# start of Available records

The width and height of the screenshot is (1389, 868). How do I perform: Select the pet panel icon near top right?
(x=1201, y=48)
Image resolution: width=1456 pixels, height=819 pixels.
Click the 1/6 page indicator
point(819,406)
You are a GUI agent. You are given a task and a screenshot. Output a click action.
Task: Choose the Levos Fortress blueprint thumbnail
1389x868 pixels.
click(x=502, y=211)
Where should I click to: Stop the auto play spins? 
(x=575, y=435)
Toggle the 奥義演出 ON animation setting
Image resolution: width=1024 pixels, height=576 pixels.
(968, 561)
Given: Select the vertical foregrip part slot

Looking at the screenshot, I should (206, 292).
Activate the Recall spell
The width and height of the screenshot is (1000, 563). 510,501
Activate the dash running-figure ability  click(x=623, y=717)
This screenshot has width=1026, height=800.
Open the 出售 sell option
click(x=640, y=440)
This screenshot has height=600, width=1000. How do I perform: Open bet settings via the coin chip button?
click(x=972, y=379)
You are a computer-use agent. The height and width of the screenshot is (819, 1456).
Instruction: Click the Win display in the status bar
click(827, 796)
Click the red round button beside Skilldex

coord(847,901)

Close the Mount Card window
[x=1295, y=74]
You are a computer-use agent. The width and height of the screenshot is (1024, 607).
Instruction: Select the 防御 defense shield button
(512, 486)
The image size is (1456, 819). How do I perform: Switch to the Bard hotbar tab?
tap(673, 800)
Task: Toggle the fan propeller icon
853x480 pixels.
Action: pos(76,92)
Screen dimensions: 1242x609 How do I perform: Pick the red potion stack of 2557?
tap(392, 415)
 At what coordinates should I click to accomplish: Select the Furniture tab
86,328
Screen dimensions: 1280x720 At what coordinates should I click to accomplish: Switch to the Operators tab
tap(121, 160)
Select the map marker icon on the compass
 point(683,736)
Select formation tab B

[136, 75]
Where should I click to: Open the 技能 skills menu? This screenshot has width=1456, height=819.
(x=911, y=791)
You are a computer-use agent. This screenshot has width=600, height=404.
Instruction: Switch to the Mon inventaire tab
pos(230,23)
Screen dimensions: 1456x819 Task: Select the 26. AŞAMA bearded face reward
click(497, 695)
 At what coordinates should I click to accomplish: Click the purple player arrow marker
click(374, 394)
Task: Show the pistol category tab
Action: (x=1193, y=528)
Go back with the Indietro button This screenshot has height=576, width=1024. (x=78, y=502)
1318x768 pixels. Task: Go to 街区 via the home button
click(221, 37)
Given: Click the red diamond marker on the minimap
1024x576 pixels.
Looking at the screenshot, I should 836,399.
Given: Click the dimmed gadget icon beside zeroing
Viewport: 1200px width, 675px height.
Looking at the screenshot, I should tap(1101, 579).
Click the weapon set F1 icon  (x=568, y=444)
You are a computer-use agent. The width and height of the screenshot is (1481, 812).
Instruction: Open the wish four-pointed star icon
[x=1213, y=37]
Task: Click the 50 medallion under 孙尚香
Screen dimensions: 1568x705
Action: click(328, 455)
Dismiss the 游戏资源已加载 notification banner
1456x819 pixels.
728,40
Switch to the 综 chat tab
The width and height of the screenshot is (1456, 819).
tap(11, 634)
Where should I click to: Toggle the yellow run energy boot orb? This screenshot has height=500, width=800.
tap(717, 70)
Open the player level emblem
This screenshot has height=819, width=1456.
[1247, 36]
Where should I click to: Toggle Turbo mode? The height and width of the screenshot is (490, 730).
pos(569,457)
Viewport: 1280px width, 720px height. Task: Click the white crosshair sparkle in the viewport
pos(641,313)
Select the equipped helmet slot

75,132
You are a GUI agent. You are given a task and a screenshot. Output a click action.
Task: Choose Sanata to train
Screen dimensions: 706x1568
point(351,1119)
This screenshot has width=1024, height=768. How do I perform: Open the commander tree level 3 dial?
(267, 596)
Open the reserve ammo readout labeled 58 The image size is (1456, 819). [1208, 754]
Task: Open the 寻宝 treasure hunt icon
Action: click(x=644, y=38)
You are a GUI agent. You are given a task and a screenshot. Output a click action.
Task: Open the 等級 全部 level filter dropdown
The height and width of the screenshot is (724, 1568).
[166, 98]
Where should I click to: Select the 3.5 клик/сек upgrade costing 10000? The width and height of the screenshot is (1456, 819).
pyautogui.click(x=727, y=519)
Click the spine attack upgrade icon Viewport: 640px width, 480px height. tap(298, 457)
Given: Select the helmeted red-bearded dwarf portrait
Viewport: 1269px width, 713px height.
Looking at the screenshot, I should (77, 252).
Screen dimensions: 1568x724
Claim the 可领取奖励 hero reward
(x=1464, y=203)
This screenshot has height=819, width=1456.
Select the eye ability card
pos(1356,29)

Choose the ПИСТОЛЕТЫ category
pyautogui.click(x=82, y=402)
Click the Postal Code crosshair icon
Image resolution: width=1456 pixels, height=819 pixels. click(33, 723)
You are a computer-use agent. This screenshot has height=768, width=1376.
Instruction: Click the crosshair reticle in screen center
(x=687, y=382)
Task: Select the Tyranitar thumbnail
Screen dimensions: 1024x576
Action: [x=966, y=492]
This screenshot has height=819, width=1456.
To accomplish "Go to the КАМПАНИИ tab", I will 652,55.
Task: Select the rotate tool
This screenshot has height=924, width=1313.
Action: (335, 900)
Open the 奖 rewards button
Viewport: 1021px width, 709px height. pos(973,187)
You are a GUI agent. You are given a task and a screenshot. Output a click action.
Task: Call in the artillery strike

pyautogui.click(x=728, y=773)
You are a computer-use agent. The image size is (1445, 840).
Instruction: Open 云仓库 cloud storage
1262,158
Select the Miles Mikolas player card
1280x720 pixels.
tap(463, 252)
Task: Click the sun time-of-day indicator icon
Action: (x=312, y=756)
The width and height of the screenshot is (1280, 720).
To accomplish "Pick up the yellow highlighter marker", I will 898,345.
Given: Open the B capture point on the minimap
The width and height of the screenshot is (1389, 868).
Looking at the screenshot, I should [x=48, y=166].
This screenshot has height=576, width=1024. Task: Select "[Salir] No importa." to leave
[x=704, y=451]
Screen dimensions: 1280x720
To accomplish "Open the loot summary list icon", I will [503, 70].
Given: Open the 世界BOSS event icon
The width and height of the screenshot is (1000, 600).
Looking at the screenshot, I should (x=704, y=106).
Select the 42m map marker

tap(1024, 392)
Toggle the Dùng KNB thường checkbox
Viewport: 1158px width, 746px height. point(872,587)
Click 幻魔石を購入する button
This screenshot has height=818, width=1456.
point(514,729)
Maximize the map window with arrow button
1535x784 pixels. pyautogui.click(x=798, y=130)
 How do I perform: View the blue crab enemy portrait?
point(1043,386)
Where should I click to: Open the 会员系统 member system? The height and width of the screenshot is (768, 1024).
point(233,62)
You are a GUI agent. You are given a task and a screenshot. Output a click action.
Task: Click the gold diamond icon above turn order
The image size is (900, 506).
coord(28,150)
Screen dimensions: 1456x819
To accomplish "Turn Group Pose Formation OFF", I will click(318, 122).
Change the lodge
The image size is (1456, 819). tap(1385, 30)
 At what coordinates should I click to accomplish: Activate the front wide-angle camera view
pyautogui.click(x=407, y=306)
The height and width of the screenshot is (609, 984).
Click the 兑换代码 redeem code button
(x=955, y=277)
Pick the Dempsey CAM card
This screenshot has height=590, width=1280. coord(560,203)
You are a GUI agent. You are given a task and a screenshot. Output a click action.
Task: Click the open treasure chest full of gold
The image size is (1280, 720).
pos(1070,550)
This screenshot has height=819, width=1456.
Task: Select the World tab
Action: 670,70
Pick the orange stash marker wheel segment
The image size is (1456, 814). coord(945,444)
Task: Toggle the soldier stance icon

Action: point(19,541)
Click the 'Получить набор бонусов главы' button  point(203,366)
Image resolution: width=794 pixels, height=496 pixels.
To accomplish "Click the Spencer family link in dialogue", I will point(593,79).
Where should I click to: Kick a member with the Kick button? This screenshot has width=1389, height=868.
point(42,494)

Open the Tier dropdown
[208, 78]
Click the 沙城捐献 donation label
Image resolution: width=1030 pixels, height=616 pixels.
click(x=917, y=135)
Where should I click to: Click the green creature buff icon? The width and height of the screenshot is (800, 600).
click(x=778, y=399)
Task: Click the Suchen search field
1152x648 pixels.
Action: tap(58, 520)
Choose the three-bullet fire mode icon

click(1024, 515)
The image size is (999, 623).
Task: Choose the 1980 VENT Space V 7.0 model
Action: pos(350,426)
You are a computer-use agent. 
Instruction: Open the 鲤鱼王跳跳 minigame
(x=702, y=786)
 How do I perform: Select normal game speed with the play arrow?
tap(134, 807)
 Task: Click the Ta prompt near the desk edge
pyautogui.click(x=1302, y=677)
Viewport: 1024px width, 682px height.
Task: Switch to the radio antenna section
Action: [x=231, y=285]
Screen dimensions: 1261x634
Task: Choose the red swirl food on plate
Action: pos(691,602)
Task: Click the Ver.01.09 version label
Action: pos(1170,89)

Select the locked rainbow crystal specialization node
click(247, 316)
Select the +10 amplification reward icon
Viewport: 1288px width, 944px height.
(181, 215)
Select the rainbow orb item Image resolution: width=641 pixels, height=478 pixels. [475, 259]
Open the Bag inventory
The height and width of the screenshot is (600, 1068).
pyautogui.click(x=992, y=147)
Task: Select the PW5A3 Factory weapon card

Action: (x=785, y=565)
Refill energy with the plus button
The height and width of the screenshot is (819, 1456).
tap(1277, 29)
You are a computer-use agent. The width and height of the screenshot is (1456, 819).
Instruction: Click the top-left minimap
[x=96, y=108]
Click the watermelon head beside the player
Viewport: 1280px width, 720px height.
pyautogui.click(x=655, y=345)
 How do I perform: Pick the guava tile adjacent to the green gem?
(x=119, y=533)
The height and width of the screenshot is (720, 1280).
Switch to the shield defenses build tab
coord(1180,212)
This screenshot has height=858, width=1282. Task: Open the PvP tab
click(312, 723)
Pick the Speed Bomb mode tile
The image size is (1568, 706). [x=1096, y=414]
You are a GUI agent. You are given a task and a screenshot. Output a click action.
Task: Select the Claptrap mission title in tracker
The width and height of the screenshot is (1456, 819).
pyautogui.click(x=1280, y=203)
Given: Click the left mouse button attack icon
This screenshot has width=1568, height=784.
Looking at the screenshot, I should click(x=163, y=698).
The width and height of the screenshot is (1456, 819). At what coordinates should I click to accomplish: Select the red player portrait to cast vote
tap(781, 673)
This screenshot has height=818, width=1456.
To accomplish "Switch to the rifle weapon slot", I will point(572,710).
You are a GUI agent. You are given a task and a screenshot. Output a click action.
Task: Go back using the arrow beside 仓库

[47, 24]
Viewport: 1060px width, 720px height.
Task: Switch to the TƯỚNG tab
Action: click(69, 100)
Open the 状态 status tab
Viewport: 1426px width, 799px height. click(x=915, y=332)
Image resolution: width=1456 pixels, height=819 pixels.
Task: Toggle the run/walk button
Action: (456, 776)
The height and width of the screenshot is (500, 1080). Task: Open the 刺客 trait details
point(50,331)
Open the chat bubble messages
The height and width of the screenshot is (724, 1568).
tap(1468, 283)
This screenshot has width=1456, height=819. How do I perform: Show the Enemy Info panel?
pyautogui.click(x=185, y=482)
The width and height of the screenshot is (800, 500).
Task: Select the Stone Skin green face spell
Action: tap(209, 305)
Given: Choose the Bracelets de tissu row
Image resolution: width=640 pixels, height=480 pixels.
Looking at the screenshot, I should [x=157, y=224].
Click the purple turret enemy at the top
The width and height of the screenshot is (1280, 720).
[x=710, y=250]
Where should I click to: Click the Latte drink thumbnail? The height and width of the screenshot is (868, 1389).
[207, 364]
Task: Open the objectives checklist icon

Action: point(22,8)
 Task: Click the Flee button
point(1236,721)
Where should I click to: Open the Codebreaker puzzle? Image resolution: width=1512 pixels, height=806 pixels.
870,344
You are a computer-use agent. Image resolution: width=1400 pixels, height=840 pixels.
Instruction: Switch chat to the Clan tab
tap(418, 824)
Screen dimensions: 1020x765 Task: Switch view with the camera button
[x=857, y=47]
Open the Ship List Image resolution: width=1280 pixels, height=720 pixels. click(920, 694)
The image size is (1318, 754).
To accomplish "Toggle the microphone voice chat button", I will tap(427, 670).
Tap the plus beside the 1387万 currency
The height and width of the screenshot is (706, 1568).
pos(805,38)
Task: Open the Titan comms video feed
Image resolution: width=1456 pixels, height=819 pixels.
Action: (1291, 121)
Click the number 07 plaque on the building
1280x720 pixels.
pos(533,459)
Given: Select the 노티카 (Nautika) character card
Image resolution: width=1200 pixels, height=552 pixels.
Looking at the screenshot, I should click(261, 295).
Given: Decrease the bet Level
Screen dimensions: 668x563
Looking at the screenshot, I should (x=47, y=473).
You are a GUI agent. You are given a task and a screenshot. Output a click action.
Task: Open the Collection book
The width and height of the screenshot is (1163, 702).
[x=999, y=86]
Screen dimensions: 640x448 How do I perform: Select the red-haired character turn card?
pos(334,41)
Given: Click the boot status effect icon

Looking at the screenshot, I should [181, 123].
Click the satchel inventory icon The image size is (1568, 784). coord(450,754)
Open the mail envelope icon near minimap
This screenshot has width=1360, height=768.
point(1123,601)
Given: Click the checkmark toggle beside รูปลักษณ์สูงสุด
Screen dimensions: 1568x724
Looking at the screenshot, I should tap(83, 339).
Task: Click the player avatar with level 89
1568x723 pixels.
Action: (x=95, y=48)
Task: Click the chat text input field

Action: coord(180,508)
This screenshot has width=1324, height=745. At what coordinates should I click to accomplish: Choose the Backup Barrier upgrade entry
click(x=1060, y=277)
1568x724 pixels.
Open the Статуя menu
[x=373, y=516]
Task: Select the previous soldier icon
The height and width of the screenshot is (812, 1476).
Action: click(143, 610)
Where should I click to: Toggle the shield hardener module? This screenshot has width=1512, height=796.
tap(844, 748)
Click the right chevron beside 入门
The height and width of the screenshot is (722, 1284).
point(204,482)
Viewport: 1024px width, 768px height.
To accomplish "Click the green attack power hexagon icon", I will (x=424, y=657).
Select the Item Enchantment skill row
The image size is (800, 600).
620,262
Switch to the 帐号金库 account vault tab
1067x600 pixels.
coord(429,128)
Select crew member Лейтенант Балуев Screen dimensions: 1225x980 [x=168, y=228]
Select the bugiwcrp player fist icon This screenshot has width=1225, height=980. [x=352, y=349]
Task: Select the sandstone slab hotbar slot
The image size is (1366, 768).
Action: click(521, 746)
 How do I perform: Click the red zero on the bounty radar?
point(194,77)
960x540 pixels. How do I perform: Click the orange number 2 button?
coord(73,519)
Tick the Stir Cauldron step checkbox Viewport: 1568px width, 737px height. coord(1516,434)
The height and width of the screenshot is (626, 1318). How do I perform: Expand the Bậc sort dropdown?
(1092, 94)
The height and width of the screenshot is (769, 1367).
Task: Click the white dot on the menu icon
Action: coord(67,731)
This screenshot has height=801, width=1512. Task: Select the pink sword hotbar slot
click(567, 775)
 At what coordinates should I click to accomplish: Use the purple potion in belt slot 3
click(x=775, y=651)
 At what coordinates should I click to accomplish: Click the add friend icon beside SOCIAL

# end of Available records

[What you need to do]
Please count the lines in the data above that contain the word "soldier". Give only the number.

[Exercise output]
2